**TAREFAS A REALIZAR**
A) Passe para o inglês a seguinte frase do trecho sobre moral e vontade divina: "Na história da ética pode-se verificar uma clara tendência na direção de evitar o arbítrio – tanto o humano como o divino."
B) Dê prosseguimento ao trecho sobre moral e vontade divina, começando logo após a sua última frase.

##### TRECHO PARA LEITURA #####

No Judaísmo e no Cristianismo a fonte da moralidade é tida como a vontade da divindade máxima judaico-cristã: YHWH, Jeová, ou o “Deus Pai” dos cristãos. Essa vontade foi expressa, segundo as duas religiões, acima de tudo no Decálogo – os Dez Mandamentos. O Cristianismo, é verdade, tem uma relação mais ambígua em relação aos Dez Mandamentos, porque há manifestações no Novo Testamento (atribuídas a Jesus, tido como o “Deus Filho”) que parecem contrastar a chamada “lei dos judeus”, ou a “velha lei”, como uma nova lei (“Ouvistes o que foi dito aos antigos… Eu, porém, vos digo…”). No geral, porém, a posição cristã tem sido favorável à aceitação da dita “lei dos judeus”, com o acréscimo de algo às vezes chamado de Lei Áurea, expressa de forma tanto positiva quanto negativa: fazer para com os outros aquilo que se deseja que os outros nos façam, e não fazer para com os outros aquilo que não se deseja que nos façam.
Em relação à interpretação das normas morais como expressões da vontade divina, há uma discussão interessante na história da ética (a ética sendo a reflexão filosófica sobre a moralidade) em que se levanta o seguinte dilema:
* ou as condutas proibidas pelos Dez Mandamentos (por exemplo) são moralmente erradas porque Deus as proíbe (mala quia prohibita);
* ou Deus as proíbe porque as condutas citadas nos Dez Mandamentos são moralmente erradas (prohibita quia mala).
Na primeira hipótese, parecemos nos livrar do arbítrio humano apenas para cair no arbítrio divino, visto que qualquer coisa que Deus proíba, ainda que absurda, tem de ser considerada moralmente errada, e qualquer coisa que Deus determina, ainda que absurda (como o sacrifício de Isaque por seu pai, Abraão), tem de ser considerada moralmente certa.
Na segunda hipótese, se Deus proíbe determinada conduta apenas porque ela, em si, é moralmente errada, é forçoso reconhecer que existe um critério moral fora da divindade que até o próprio Deus tem de observar – e nesse caso poderíamos recorrer a ele, sem precisar invocar a vontade divina…
Na história da ética pode-se verificar uma clara tendência na direção de evitar o arbítrio – tanto o humano como o divino. Assim sendo, a idéia de que determinadas condutas são moralmente erradas apenas porque Deus houve por bem proibi-las, e outras são moralmente certas apenas porque Deus houve por bem exigi-las, sem entrar no mérito das condutas em si, parece caminhar na direção oposta dessa tendência de fugir do arbítrio.

##### EXTRATO DE DADOS #####

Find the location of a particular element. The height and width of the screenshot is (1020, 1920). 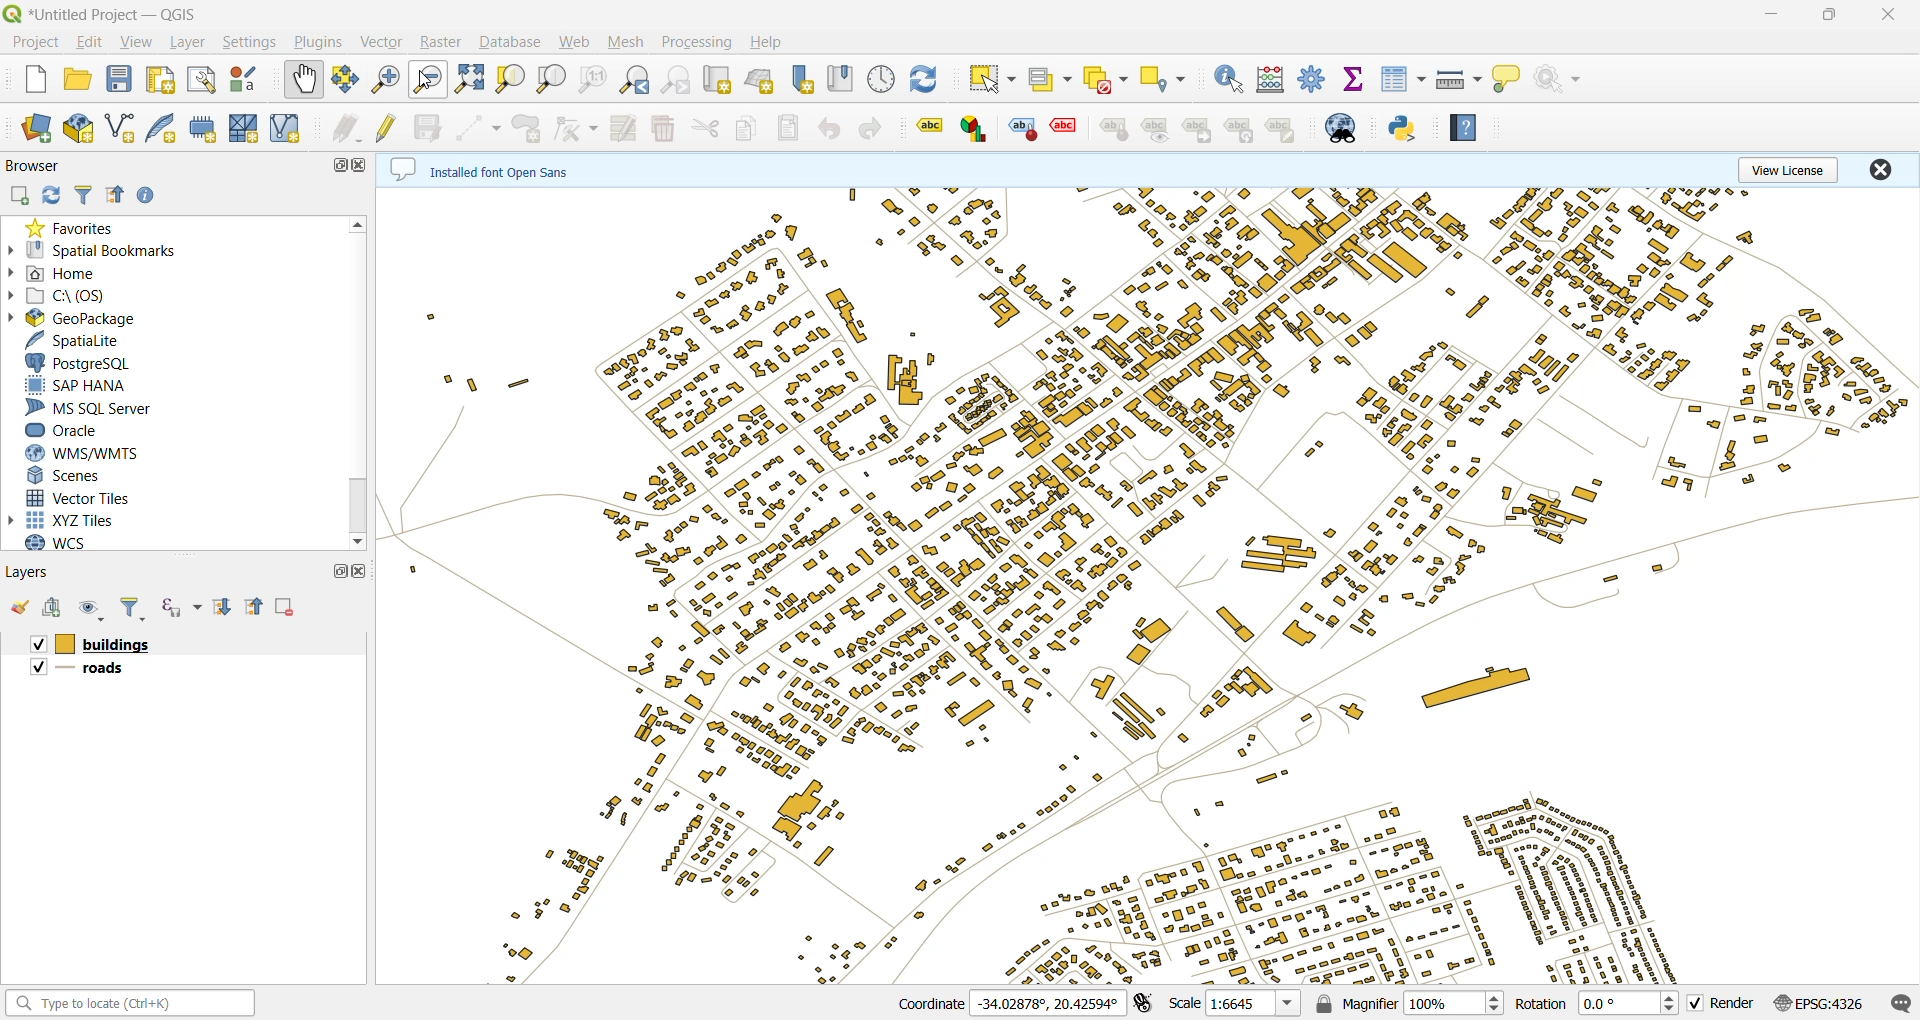

close is located at coordinates (1895, 16).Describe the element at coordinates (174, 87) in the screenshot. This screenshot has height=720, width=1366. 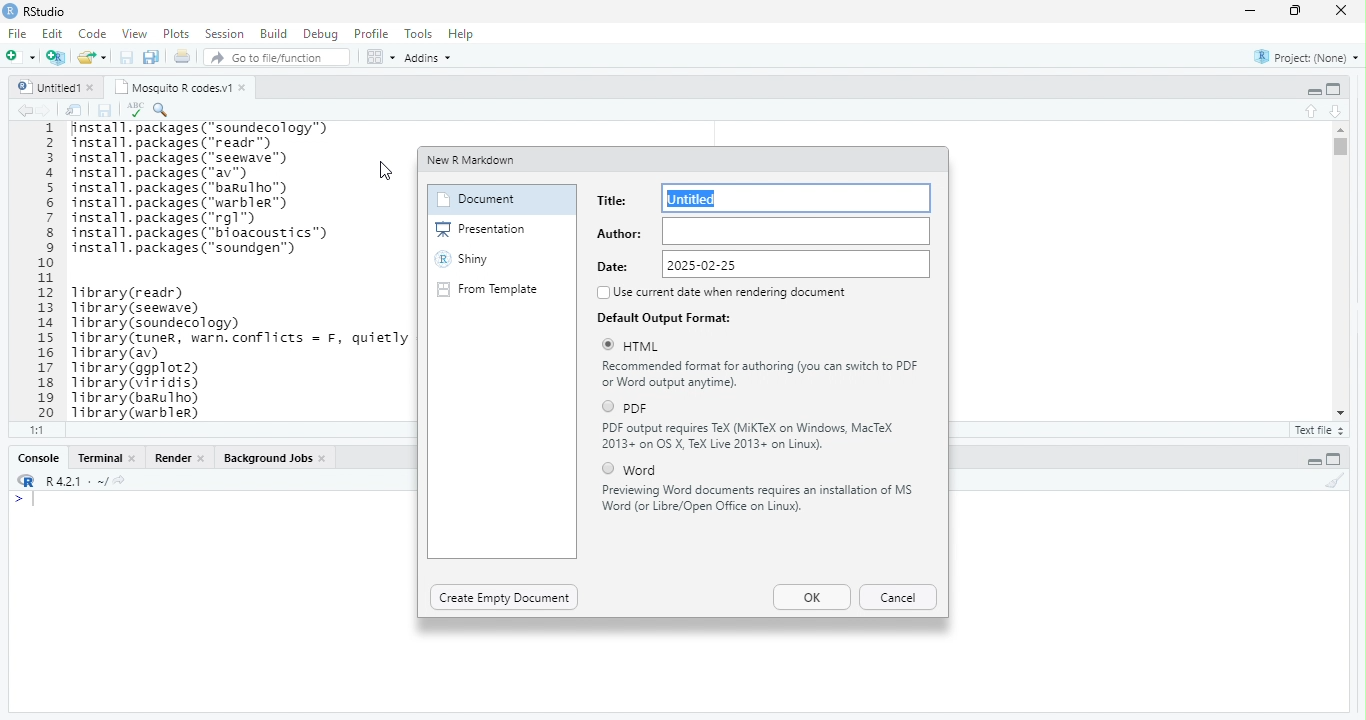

#####

**RESPOSTAS ESCRITAS**
A) In the history of ethics, one can observe a clear tendency toward avoiding arbitrariness – both human and divine.

B)
A alternativa mais aceitável para as pessoas que se recusam a admitir o arbítrio, ainda que divino, como critério do que devem ou não fazer no plano moral, é postular a existência de um critério de moralidade extra-divino que, caso se deseje manter dentro de uma visão religiosa do mundo, seria também supra-divino: até Deus teria de respeitá-lo ao formular os seus mandamentos.
A grande questão, porém, é: qual seria esse critério?
As duas principais correntes alternativas à vontade divina como critério de moralidade que têm procurado preservar um critério objetivo de moralidade são as que se referem ao Sentido Moral e à Razão como critérios.
2. O Sentido Moral como Critério da Moralidade
Conforme a primeira dessas duas correntes, nós, seres humanos, possuímos um sentido moral (chamado por alguns de consciência) que nos permite apreender de forma direta e imediata (como se fosse através de um sentido) não só quais condutas são morais (no sentido genérico) mas, também, e principalmente, quais condutas são moralmente certas (e, portanto, moralmente obrigatórias) e quais são moralmente erradas (e, portanto, moralmente proibidas). Percebemos que algumas condutas são moralmente certas e outras moralmente erradas com a mesma força, e da mesma forma direta e imediata, que percebemos que determinados objetos, dados à percepção (isto é, aos sentidos, digamos, não morais), têm determinadas características.
Há dois grandes problemas com essa sugestão, e eles se relacionam a dois fatos.
* Primeiro, algumas pessoas simplesmente se recusam a reconhecer que possuem o mencionado sentido moral.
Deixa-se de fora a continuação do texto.